Copy the dinner-choice text between "C)  Let the" and "over to page 99.", inclusive, substituting "raccoon" for "badger".

--- Reading text ---
****
July 11th, 2020 at 1:12 PM ^

I guess I’m not playing along but I just have one request: play MSU first! That way, should the season end early, as is seemingly inevitable, at least we’ll have gained that tally and not allowed Tucker to slip through without the rivalry in his first (almost certainly shambolic) year.

crg

July 11th, 2020 at 3:15 PM ^

"September nears its end and you have just guided the team to a home win over Wisconsin, avenging a poor showing on the road last season.  However, your greatest challenge of the day remains: what to have for dinner.  The day was relatively warm for late September, yet the evening is feeling crisp and cool - tempting for those inclined to an al fresco experience but with an implied danger of uncomfortable chills.  You know, deep down, that the wrong decision here will put a damper on the rest of the season.  Do you:

A)  Decide to stay at home and have a nice family meal, maybe something easy to put on the grill such as hamburgers or chicken, hot dogs (for the kids), and maybe some veggies.  If you feel like staying in and being domestic after a hard day, pick out your favorite apron (you've always had a soft spot for the one that says "Hail to the Chef") and turn to page 29.

B)  Treat yourself to a nice meal out after a nice win at home.  Throw a wad of cash at the kids, tell them not burn down the house, grab the wife and head to the nearest 4 star restaurant that'll let you in without making a reservation.  As you check your pockets discretely for your roll of antacid tablets and mutter something about "too old for this sh*t", take a quick look at page 62.

C)  Let the emotions and testosterone of the day wash over you.  You are the victor, the last man standing.  You defeated your opponent and now want to go in for the kill.... dinner always taste better when you throttle it yourself.  As you reach into your closet for your homemade ghillie suit, a stick you sharpened on a recent family camping trip, and check Google to remind yourself what an actual badger looks like and where to find them, turn over to page 99.

D)  Take the rest of the night for personal reflection.  The family has seen this before and know not to say a word as you grab a shot glass, a gallon of whole milk from the fridge, and a $3 pair of dark sunglasses (that you picked up at a ZZ Top concert decades ago) and head down into the basement - not to reemerge until the next morning.  No one knows exactly what you do all night down there, but you have your own "routine" and cannot stray from it.  So before you go, turn to page 133."
****
--- Supplied information ---

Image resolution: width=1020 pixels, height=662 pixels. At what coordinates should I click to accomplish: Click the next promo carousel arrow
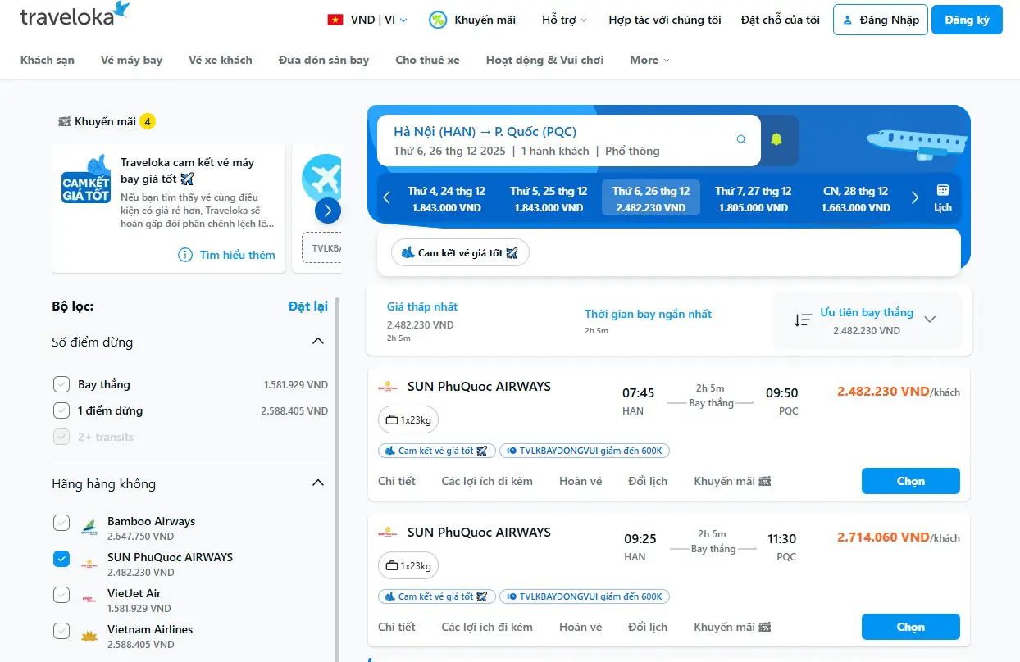[x=327, y=211]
****
--- Finished exercise ---
C)  Let the emotions and testosterone of the day wash over you.  You are the victor, the last man standing.  You defeated your opponent and now want to go in for the kill.... dinner always taste better when you throttle it yourself.  As you reach into your closet for your homemade ghillie suit, a stick you sharpened on a recent family camping trip, and check Google to remind yourself what an actual raccoon looks like and where to find them, turn over to page 99.